Synergy/dissynergy value. For the 9-in-10 technology transactions that will involve some form of post-deal integration of the target company, operational due diligence plays an instrumental role in determining the long term synergy/dissynergy value of the target asset within the context of the acquiring asset. Cost synergies are often the sole consideration when building a business case for consolidation plays (with any revenue upside as an additional benefit), and yet the implications in practice are often much more complex and dynamic. The potential duplication of shared services (for example, HR, IT, finance) and management overheads are often a standard consideration. However, a clear understanding of the potential operational cost synergies involved often requires functional and deep sector knowledge to properly assess. For technology, this often includes the optimisation of sales, customer services or distribution networks, and requires understanding such elements in terms of fixed and variable cost trade-offs, route density and/or asset utilisation considerations. More esoterically, it can even include an understanding of how and where VAT is applied. An example of this relates to an acquisition that a specialist technology company serving the financial sector made of a competitor. Post transaction, the company was able to in-source an activity that had previously been outsourced and had naturally incurred a 20 percent VAT charge. Once in-sourced, VAT was no longer applied and the 20 percent cost benefit could drop straight to the bottom line. Finally, when undertaking a consolidation or roll-up acquisition, it is essential that full consideration is also given to dissynergies. For example, where there is a common product portfolio and geographic overlap between the acquiring and the acquired companies, there can be negative financial impacts from sales and/or product overlaps.
Costs-to-achieve. Countering the net synergy value is the cost to achieving these combined entity benefits in terms of transaction and transformation charges. ODD is responsible for determining all timings and costs from consolidation. For example, complexities may arise from possible redundancy processes, temporary contracts, lease exit costs, offshore/outsourced migrations and the alignment of IT and data architecture between the companies. For technology deals in Europe it is not uncommon that union negotiations can lead to 3-6 month delays to benefit realisation, while IT enablement may take 12 months or longer. ODD must assess the value and timing of all of those costs-to-achieve as well as clarify which are one-offs versus longer-term costs of doing business.
Ultimately, in light of such increasing complexity, there is a real requirement for tighter coordination and management across all forms of due diligence. This is vividly illustrated in relation to intellectual property assets within technology companies, whereby: (i) operational due diligence is responsible for assessing the (often software-based) IP assets and determining how they can be both utilised operationally and protected; (ii) legal due diligence will determine the ‘uniqueness’ of the asset, coordinating with ODD; (iii) financial, legal and operational due diligence can all input in valuing the IP assets; and (iv) legal and tax due diligence dually determine how and where to structure IP ownership within the newly formed group.
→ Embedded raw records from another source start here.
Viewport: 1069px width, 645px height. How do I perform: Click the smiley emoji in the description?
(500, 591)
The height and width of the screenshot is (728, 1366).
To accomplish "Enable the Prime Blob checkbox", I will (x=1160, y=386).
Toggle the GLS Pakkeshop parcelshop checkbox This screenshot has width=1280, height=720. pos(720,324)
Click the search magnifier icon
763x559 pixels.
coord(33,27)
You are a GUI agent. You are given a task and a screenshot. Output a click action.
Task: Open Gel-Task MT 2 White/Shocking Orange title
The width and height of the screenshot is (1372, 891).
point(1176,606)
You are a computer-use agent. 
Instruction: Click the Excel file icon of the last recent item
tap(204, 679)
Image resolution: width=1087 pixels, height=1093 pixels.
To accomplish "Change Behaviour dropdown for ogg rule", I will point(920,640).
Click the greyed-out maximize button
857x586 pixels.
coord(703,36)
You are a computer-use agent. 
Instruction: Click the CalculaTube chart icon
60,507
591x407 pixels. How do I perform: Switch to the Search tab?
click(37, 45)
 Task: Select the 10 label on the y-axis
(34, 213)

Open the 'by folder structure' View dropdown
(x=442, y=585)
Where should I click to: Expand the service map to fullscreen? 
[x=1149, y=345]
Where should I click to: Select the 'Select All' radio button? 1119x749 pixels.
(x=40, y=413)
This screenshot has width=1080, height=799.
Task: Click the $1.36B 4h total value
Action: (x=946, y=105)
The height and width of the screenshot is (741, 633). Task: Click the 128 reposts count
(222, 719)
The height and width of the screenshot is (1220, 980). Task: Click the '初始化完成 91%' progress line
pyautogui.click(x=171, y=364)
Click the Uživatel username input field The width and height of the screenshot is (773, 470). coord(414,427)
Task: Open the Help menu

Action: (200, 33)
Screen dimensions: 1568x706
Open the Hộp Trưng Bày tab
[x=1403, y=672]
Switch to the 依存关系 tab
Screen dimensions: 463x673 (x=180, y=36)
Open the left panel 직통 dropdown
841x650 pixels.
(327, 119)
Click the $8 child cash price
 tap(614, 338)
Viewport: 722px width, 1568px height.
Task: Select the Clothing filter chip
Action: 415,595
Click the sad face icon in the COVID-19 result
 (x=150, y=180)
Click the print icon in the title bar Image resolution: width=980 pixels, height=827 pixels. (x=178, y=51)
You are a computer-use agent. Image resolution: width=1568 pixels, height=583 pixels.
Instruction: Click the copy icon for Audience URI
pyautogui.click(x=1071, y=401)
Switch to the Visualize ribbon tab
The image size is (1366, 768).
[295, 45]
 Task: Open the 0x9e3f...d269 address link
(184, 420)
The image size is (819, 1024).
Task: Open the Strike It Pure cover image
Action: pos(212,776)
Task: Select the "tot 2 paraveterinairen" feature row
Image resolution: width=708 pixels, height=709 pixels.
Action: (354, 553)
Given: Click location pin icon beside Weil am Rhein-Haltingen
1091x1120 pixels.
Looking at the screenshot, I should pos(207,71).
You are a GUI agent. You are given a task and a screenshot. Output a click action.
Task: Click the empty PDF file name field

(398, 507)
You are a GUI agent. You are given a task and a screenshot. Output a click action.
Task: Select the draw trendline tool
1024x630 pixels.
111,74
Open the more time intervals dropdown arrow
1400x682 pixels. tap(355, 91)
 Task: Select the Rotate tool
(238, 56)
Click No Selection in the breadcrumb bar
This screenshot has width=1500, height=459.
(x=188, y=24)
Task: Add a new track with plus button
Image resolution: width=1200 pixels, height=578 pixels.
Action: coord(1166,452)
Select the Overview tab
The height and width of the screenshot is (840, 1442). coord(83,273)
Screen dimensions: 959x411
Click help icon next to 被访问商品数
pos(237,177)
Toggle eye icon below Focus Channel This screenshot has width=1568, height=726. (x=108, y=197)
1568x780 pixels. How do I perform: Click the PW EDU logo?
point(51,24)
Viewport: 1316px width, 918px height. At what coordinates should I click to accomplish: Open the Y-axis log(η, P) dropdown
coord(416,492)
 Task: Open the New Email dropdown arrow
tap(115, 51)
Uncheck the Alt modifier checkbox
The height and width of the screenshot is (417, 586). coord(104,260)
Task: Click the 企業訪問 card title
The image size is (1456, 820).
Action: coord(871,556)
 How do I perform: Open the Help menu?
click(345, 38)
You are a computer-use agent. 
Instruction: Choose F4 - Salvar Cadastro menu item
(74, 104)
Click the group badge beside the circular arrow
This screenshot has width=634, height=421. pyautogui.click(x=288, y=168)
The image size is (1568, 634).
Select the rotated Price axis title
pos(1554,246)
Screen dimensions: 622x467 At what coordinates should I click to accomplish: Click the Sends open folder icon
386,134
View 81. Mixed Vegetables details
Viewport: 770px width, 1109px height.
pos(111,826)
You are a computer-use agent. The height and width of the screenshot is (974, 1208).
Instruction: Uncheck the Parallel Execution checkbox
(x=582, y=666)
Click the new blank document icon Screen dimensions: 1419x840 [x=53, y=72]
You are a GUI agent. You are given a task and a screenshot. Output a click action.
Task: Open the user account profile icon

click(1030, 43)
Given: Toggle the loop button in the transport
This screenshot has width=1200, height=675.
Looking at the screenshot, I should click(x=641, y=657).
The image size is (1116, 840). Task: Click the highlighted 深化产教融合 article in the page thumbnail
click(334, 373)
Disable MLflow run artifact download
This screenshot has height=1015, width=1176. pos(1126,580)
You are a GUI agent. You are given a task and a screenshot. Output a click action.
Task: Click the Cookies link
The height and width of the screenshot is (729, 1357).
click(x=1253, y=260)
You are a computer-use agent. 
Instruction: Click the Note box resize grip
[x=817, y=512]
The above identified synergies are often the differentiating factor both in the acquirer being able to offer a higher price for the target than others (and hence winning in the bid phase) and in driving enterprise value from the combined entity post-deal. With 9-in-10 European technology deals being strategically motivated leading to scale- or capability-based consolidation, the role of due diligence – and, in particular, operational due diligence – is critical for driving successful deals.
Michael Knott is a senior managing director in FTI Consulting’s Corporate Finance practice and leads FTI Consulting’s Telecom, Media and Technology (TMT) group in Europe. He can be contacted on +44 (0)203 077 0521 or by email: firstname.lastname@example.org.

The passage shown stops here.